*STORED ROWS*:

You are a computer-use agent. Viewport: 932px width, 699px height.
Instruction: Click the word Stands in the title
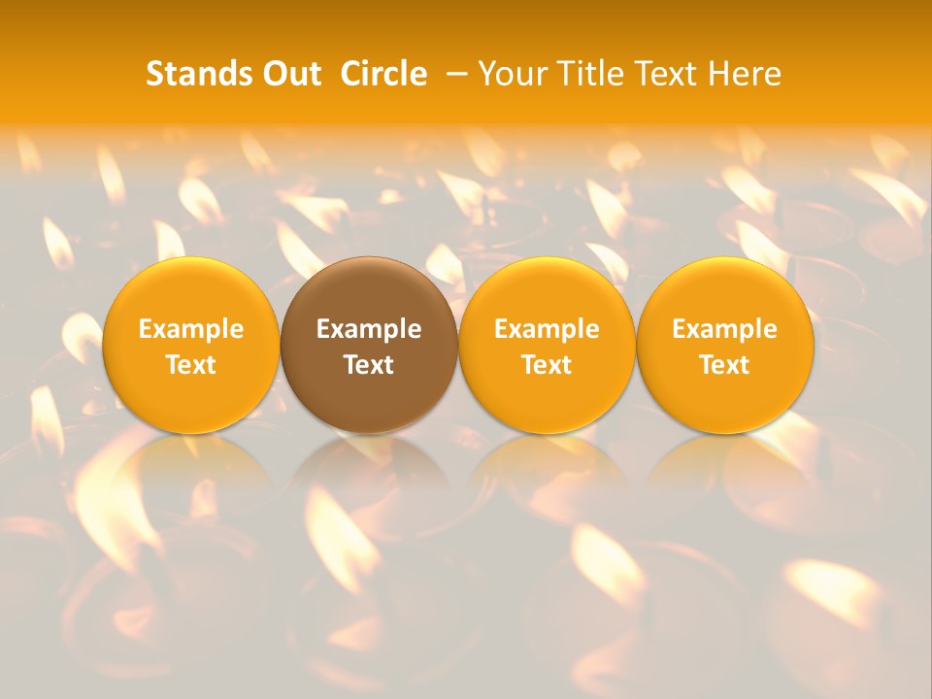pyautogui.click(x=198, y=74)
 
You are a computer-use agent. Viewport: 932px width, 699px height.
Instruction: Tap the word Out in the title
pyautogui.click(x=289, y=74)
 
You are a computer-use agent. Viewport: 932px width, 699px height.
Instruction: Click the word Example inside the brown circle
pyautogui.click(x=369, y=329)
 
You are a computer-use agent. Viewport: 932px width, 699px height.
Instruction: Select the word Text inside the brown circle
pyautogui.click(x=369, y=365)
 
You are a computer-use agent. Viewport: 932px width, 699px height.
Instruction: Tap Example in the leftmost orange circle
pyautogui.click(x=191, y=329)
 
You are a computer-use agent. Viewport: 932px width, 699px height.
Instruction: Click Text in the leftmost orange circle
pyautogui.click(x=191, y=365)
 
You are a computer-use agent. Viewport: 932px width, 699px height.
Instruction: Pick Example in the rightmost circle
pyautogui.click(x=725, y=329)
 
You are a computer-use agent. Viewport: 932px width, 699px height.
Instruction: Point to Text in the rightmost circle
pyautogui.click(x=725, y=365)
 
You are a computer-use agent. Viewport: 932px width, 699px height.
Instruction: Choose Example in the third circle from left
pyautogui.click(x=547, y=329)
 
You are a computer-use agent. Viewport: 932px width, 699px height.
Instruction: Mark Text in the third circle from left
pyautogui.click(x=547, y=365)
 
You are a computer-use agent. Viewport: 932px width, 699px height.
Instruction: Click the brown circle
pyautogui.click(x=369, y=291)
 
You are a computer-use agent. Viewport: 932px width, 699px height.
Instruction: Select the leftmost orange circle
pyautogui.click(x=191, y=291)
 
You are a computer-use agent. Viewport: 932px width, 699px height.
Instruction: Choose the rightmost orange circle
pyautogui.click(x=725, y=291)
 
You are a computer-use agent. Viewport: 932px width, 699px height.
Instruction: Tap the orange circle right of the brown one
pyautogui.click(x=547, y=291)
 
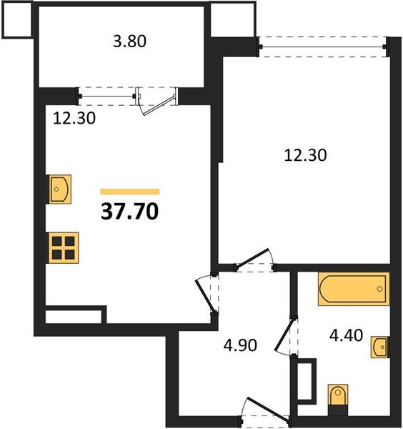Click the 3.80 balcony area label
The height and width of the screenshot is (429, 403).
(x=130, y=41)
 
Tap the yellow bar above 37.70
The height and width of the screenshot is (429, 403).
(x=130, y=192)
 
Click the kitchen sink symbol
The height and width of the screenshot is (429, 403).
(x=59, y=189)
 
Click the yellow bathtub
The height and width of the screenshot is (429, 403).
(x=353, y=290)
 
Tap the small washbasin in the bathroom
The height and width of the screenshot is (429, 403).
(x=380, y=347)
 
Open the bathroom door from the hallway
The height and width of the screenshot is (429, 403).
(x=289, y=337)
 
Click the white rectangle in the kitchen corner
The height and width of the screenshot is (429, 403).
(x=75, y=316)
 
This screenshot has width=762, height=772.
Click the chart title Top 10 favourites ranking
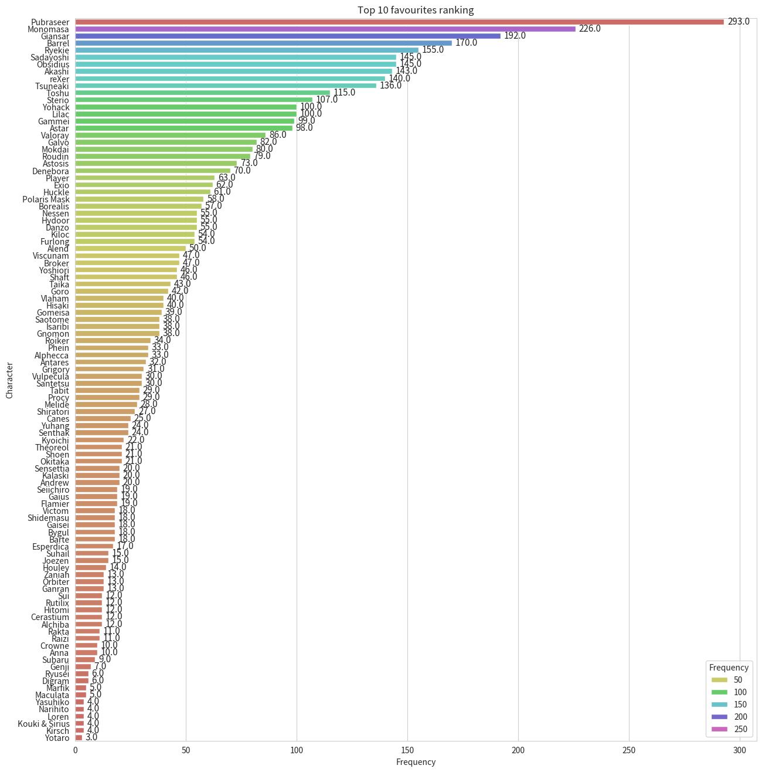point(416,10)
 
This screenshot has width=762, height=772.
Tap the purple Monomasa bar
point(325,29)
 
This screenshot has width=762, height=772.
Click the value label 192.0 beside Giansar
point(515,36)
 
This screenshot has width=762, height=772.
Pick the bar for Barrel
point(264,43)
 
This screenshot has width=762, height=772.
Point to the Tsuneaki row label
point(52,86)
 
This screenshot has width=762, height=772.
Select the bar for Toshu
point(202,93)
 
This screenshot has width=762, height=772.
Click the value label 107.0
point(326,100)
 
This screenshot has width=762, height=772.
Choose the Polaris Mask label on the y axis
point(46,199)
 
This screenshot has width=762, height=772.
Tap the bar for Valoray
point(170,136)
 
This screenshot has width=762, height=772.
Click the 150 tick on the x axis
point(407,750)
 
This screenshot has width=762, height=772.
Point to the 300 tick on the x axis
point(740,750)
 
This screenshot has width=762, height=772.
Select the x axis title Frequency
point(416,762)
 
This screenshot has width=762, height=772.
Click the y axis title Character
point(9,381)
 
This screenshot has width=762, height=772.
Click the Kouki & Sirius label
point(43,724)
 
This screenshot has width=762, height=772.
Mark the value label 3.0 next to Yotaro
point(91,737)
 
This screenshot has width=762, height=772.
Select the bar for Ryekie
point(247,50)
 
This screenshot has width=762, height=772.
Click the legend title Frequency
point(729,668)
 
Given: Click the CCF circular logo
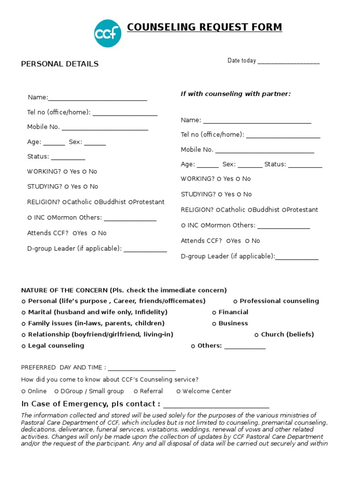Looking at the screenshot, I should click(x=108, y=33).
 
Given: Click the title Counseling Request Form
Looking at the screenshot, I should click(x=204, y=28).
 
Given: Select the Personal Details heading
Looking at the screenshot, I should click(x=60, y=64).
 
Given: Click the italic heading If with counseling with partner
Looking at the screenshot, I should click(x=236, y=94).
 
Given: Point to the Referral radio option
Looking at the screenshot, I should click(x=136, y=391).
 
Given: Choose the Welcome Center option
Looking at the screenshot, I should click(x=179, y=391).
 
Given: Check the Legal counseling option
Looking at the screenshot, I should click(x=24, y=346).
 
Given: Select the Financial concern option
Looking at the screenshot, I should click(x=214, y=313).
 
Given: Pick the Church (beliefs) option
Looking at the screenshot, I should click(x=257, y=335).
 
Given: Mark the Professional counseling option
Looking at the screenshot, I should click(x=236, y=301).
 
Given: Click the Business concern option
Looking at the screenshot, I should click(x=214, y=324).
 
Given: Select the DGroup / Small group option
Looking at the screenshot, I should click(x=57, y=391).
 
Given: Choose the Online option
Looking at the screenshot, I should click(x=24, y=391).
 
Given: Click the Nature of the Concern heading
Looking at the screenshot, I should click(x=124, y=290).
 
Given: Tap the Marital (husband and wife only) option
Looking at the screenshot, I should click(x=24, y=313).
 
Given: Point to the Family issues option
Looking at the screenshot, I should click(x=24, y=324).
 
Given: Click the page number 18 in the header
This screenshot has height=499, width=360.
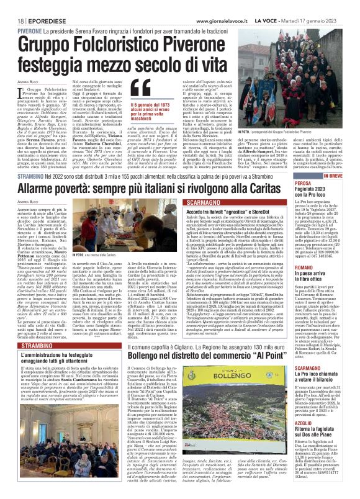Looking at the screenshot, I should point(20,20).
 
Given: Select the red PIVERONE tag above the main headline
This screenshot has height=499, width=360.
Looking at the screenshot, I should point(29,29).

*SET TASK*: Print the listing above again line for line, leaving out the pictures.

*OUTPUT*:
You are a computer-use agent. Viewport: 932px width, 699px height.
Instruction: Click the word Stands in the title
pyautogui.click(x=198, y=74)
 
You are a computer-use agent. Viewport: 932px width, 699px height.
Instruction: Tap the word Out in the title
pyautogui.click(x=289, y=74)
 
You are a computer-use agent. Viewport: 932px width, 699px height.
Instruction: Click the word Example inside the brown circle
pyautogui.click(x=369, y=329)
 
You are a computer-use agent. Viewport: 932px width, 699px height.
Instruction: Select the word Text inside the brown circle
pyautogui.click(x=369, y=365)
 
You are a computer-use agent. Viewport: 932px width, 699px height.
Instruction: Tap Example in the leftmost orange circle
pyautogui.click(x=191, y=329)
 
You are a computer-use agent. Viewport: 932px width, 699px height.
Instruction: Click Text in the leftmost orange circle
pyautogui.click(x=191, y=365)
 
You are a computer-use agent. Viewport: 932px width, 699px height.
Instruction: Pick Example in the rightmost circle
pyautogui.click(x=725, y=329)
 
You are a computer-use agent. Viewport: 932px width, 699px height.
Instruction: Point to Text in the rightmost circle
pyautogui.click(x=725, y=365)
 
You are a computer-use agent. Viewport: 932px width, 699px height.
Instruction: Choose Example in the third circle from left
pyautogui.click(x=547, y=329)
 
You are a computer-use agent. Viewport: 932px width, 699px height.
Instruction: Mark Text in the third circle from left
pyautogui.click(x=547, y=365)
 
You are a computer-use agent. Viewport: 932px width, 699px height.
Instruction: Click the brown circle
pyautogui.click(x=369, y=291)
 
You are a computer-use agent. Viewport: 932px width, 699px height.
Instruction: Select the leftmost orange circle
pyautogui.click(x=191, y=291)
 
You are a computer-use agent. Viewport: 932px width, 699px height.
Instruction: Choose the rightmost orange circle
pyautogui.click(x=725, y=291)
 
You are a computer-use agent. Viewport: 932px width, 699px height.
Instruction: Tap the orange circle right of the brown one
pyautogui.click(x=547, y=291)
 
Click the 3.80 balcony area label
The height and width of the screenshot is (429, 403).
(x=130, y=41)
 
Tap the yellow bar above 37.70
The height and width of the screenshot is (429, 403).
(x=130, y=192)
 
Click the kitchen sink symbol
The height and width of the screenshot is (429, 403).
(x=59, y=189)
 
Click the yellow bathtub
The height and width of the screenshot is (429, 403).
(x=353, y=290)
 
Tap the small washbasin in the bathroom
The height and width of the screenshot is (429, 403).
(x=380, y=347)
 
Open the bathroom door from the hallway
The height and width of the screenshot is (429, 403).
(x=289, y=337)
 
Click the white rectangle in the kitchen corner
The height and width of the screenshot is (429, 403).
(x=75, y=316)
 
This screenshot has width=762, height=772.
Click the chart title Top 10 favourites ranking
point(416,10)
 
This screenshot has width=762, height=772.
Tap the purple Monomasa bar
point(325,29)
 
This screenshot has width=762, height=772.
Click the value label 192.0 beside Giansar
point(515,36)
 
This screenshot has width=762, height=772.
Pick the bar for Barrel
point(264,43)
 
This screenshot has width=762, height=772.
Point to the Tsuneaki row label
point(52,86)
 
This screenshot has width=762, height=772.
Select the bar for Toshu
point(202,93)
 
This screenshot has width=762, height=772.
Click the value label 107.0
point(326,100)
 
This screenshot has width=762, height=772.
Choose the Polaris Mask label on the y axis
point(46,199)
 
This screenshot has width=762, height=772.
Tap the bar for Valoray
point(170,136)
 
This screenshot has width=762, height=772.
Click the 150 tick on the x axis
point(407,750)
 
This screenshot has width=762, height=772.
Point to the 300 tick on the x axis
point(740,750)
 
This screenshot has width=762, height=772.
Select the x axis title Frequency
point(416,762)
 
This screenshot has width=762, height=772.
Click the y axis title Character
point(9,381)
 
This screenshot has width=762, height=772.
Click the Kouki & Sirius label
point(43,724)
 
This screenshot has width=762, height=772.
Mark the value label 3.0 next to Yotaro
point(91,737)
 
This screenshot has width=762, height=772.
Select the bar for Ryekie
point(247,50)
 
This screenshot has width=762, height=772.
Click the legend title Frequency
point(729,668)
 
Given: Click the CCF circular logo
Looking at the screenshot, I should click(x=108, y=33).
 
Given: Click the title Counseling Request Form
Looking at the screenshot, I should click(x=204, y=28).
 
Given: Select the Personal Details heading
Looking at the screenshot, I should click(x=60, y=64).
 
Given: Click the italic heading If with counseling with partner
Looking at the screenshot, I should click(x=236, y=94).
 
Given: Point to the Referral radio option
Looking at the screenshot, I should click(x=136, y=391).
 
Given: Choose the Welcome Center option
Looking at the screenshot, I should click(x=179, y=391).
 
Given: Check the Legal counseling option
Looking at the screenshot, I should click(x=24, y=346).
 
Given: Select the Financial concern option
Looking at the screenshot, I should click(x=214, y=313).
 
Given: Pick the Church (beliefs) option
Looking at the screenshot, I should click(x=257, y=335).
 
Given: Mark the Professional counseling option
Looking at the screenshot, I should click(x=236, y=301).
 
Given: Click the Business concern option
Looking at the screenshot, I should click(x=214, y=324).
 
Given: Select the DGroup / Small group option
Looking at the screenshot, I should click(x=57, y=391).
 
Given: Choose the Online option
Looking at the screenshot, I should click(x=24, y=391).
 
Given: Click the Nature of the Concern heading
Looking at the screenshot, I should click(x=124, y=290).
 
Given: Tap the Marital (husband and wife only) option
Looking at the screenshot, I should click(x=24, y=313).
 
Given: Point to the Family issues option
Looking at the screenshot, I should click(x=24, y=324).
 
Given: Click the page number 18 in the header
This screenshot has height=499, width=360.
Looking at the screenshot, I should point(20,20).
 
Given: Select the red PIVERONE tag above the main headline
This screenshot has height=499, width=360.
Looking at the screenshot, I should point(29,29).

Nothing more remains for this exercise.